Source-aligned data products, or output ports on the source?
Do source-aligned data products solve the problem, or do we instead need a more suitable output port on the source system.
When it comes to integrating data from upstream services, source-aligned data products are really no different to how we’ve always integrated data.
Data is still extracted by centralised/separate data engineering teams who have little understanding of the source systems and how the data is modelled.
The source-aligned data products are still designed to mirror the internal data structures of the source system, using tools like CDC or ELT, creating a tight coupling to those data structures and requiring deep knowledge of the source systems to use.
The owners of the source systems still have little or no knowledge or responsibility for these source-aligned data products, which means a lack of change management, no SLOs, and poor reliability.
So, the same problems we had before, just renamed.
To solve these problems we need to move away from the assumption we need an extraction of data from source systems and towards the use of interfaces - or, as data mesh calls them, output ports - on the source system.
These source systems likely already provide an interface to support integrations with other systems - an API.
Many teams treat this API as a product that provides their consumers with:
Data models designed for easy consumption, that could/will be different from the underlying database
Loose coupling, so the source system can change without the API changing
Change management, through API versioning and backwards compatibility
Reliability and confidence, backed with SLOs
As the owners of the source system, they know exactly how best to build and operate this API and can take responsibility for providing and maintaining this product for their consumers.
Unfortunately, we can’t easily build data integrations on these APIs, as they tend to support small amounts of data extraction and are modelled around individual records.
What we need is a different interface - a different output port - providing us with the data we need to meet our use cases.
Typically this would be an event stream and/or a regular write to the data warehouse, using a data contract for schema management.
There are two reasons why source systems rarely provide this additional output port:
Data teams have for decades assumed the responsibility for building these extractions, with all the effort and poor results that come from it, because we assumed we couldn’t ask for anything different
The tools for systems owners to easily build these interfaces often don’t exist, and certainly are not of the same quality as the tools they have for building an API, which typically is just a bit of code for them to write with authorisation, observability, etc, provided by the platform
Solving that first problem requires a shift in mindset, and the realisation that we are creating something valuable enough to the company that we can ask for dependable inputs, just like other teams do.
The second problem requires investing in the data platform to provide the tooling that makes creating this data contract as easy as creating an API.
But if we can do those things we would make the source-aligned data products redundant, saving all that effort, avoiding all those issues, and improving the reliability and quality of our data integrations.
That’s an investment worth making.
Originally published at https://andrew-jones.com/newsletter/2025-10-17-source-aligned-data-products-or-output-ports-on-the-source/.




What strikes me about this conversation is that data contracts often get framed as a technical artefact, when the real value is behavioural.
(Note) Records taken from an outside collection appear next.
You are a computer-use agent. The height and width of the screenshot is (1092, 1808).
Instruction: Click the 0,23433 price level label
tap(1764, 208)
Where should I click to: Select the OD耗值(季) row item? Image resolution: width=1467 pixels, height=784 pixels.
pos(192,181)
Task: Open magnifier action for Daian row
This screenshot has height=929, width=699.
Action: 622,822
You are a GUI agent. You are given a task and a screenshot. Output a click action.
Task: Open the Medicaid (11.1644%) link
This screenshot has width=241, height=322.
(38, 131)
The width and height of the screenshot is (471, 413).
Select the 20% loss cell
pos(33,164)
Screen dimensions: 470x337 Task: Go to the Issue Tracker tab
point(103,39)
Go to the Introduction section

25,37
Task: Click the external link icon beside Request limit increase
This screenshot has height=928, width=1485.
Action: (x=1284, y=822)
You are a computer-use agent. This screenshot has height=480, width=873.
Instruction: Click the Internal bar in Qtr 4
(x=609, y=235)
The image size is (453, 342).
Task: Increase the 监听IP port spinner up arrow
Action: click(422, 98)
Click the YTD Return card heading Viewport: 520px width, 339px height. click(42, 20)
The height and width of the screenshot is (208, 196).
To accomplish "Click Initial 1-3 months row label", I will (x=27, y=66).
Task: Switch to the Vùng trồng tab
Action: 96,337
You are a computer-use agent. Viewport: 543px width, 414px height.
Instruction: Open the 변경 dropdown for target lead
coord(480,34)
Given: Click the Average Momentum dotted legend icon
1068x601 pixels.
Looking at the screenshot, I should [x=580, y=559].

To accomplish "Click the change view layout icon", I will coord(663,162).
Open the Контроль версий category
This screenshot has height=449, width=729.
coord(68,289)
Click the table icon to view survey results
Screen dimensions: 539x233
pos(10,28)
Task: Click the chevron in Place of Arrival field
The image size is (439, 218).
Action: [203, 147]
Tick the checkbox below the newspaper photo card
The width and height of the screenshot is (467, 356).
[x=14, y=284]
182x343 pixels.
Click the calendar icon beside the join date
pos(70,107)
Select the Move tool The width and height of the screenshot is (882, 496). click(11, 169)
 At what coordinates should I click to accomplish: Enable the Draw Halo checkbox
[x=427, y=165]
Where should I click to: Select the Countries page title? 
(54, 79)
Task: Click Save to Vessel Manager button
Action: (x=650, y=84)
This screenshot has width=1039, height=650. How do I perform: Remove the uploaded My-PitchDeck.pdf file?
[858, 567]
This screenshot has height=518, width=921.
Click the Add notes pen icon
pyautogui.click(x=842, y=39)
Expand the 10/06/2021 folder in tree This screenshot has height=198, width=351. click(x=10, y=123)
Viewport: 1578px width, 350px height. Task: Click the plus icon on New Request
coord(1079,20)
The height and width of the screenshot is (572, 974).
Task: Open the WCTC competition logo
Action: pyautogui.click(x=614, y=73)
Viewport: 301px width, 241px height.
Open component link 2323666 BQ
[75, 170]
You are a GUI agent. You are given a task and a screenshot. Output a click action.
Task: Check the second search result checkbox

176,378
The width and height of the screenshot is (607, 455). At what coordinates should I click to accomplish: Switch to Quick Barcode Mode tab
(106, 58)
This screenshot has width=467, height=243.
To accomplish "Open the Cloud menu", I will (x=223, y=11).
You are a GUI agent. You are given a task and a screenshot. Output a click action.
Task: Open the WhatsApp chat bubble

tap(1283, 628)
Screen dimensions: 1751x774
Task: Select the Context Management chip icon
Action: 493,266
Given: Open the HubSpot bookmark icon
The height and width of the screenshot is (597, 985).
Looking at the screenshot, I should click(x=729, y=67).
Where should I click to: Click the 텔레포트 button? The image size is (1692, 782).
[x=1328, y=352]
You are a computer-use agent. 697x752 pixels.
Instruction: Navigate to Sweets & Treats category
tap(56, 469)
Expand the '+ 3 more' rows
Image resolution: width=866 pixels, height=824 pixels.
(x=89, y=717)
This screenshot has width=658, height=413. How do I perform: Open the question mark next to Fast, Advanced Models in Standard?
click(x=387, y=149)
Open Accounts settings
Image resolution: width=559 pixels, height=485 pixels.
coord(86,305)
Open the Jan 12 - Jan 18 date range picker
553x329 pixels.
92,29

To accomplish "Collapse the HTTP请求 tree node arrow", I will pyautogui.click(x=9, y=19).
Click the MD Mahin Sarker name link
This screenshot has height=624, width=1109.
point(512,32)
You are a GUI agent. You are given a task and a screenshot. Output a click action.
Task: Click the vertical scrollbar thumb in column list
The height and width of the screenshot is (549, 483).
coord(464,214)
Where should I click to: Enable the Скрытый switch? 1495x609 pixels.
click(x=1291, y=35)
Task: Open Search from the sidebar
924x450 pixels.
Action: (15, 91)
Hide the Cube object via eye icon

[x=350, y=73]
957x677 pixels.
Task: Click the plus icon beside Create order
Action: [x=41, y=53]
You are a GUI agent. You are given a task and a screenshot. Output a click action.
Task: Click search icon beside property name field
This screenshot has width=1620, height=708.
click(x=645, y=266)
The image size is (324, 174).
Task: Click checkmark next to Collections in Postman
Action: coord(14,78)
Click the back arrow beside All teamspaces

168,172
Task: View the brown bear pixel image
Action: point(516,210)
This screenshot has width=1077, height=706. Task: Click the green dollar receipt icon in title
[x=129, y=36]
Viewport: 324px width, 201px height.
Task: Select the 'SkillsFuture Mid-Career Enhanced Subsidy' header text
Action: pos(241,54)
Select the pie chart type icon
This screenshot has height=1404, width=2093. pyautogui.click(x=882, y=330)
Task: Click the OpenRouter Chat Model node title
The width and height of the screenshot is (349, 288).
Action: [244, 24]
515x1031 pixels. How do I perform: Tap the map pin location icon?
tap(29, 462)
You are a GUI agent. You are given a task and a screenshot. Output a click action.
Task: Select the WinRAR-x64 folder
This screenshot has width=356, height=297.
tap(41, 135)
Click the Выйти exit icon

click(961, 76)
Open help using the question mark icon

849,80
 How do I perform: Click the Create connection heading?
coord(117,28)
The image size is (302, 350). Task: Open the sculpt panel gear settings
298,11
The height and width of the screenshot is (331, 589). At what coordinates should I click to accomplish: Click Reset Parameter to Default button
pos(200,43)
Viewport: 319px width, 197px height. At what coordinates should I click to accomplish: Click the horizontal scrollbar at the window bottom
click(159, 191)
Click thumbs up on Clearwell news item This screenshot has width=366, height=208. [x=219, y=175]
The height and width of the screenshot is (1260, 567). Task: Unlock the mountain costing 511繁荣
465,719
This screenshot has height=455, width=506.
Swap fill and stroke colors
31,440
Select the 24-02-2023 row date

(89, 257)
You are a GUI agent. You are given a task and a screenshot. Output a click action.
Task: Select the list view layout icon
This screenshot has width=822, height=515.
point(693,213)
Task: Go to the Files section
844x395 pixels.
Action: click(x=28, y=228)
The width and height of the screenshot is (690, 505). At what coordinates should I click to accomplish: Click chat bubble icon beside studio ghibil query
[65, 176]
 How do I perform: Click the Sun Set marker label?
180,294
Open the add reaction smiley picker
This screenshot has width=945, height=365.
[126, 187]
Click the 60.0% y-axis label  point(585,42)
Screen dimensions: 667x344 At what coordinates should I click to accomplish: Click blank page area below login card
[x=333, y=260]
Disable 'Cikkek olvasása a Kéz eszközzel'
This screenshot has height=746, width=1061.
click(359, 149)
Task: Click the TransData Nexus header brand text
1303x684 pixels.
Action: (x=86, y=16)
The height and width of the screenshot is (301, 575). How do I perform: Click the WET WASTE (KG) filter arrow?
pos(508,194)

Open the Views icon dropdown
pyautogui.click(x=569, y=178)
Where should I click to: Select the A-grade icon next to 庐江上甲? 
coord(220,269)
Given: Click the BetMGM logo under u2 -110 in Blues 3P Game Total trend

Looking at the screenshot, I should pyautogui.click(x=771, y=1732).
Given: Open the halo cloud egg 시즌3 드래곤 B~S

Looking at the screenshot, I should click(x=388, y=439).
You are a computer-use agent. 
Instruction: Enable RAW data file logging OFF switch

They force early clarification of meaning, ownership, and expectations.
In my experience, the health of data flow becomes visible when complexity reduces at the integration boundaries. Simplicity is the observable signal of value here — fewer downstream surprises, fewer compensating models, fewer reconciliation loops.
It’s interesting to see contracts shifting the cost of ambiguity back to where it’s cheapest to resolve, rather than downstream where it’s most expensive.
That feels like the systemic unlock.
This makes a lot of sense, but it think it’s tricky organizationally to get the source system team to see this as core work: to actively take on data dependencies by publishing by streams. They see the primary application work as their job, and downstream use cases as secondary things they allow but aren’t focused on. It’s a big shift to get them to see downstream use cases as core and worthy of capacity. I think we can overcome it with strategic alignment and leadership buy in but it’s a huge paradigm shift.